Pour comprendre la biologie, savoir écrire à son propos ou en parler, quelques lectures sont utiles. Nous donnons des liens pour retrouver des informations importantes, y compris à nos propres publications lorsqu'elles sont destinées à un public éclairé non spécialisé. Une page est consacrée à la génomique, mais une information plus étoffée peut être trouvée dans La Barque de Delphes (Odile Jacob, mai 1998). La version anglaise du texte a été mise à jour en 2003 et réorganisée, The Delphic Boat (Harvard University Press, Cambridge, USA). Elle donne une vue plus anglo-américaine du même savoir.
Les sources les plus visibles sont supposées accessibles au lecteur.

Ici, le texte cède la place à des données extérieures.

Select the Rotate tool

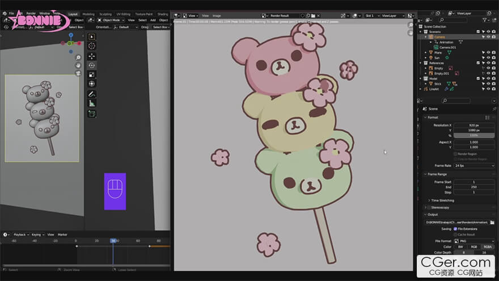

Le bloc-notes de Crawford Kilian s'est désormais étendu à toutes sortes d'autres maladies et surveille la Toile avec soin. Le Center for Infectious Disease Research Policy (CIDRAP) de l'Université du Minnesota, et le site de l'Organisation Mondiale de la Santé (OMS) sont des sources d'information prioritaires. Plusieurs sites donnent des nouvelles à propos de la grippe saisonnière A (H3N2) et de la grippe aviaire (H5N1, H7N7, H9N2). L'information circule aujourd'hui très rapidement, et nous n'apportons donc ici que des compléments. Parmi les épisodes possibles qui créeraient des ravages, il y a les épidémies liées au sérotype H2, H2N2 en particulier, qui pourraient être très meurtrières. Pour les grippes H7N9, H9N2, H5N1 et désormais aussi H3N8 les données sont accessibles directement à notre page en anglais (lorsqu'il y a lieu d'en parler) et au centre de surveillance de Hong Kong. Pour les pandémies, espérons que, contrairement au SRAS, l'épidémie de COVID-19 aura servi de leçon.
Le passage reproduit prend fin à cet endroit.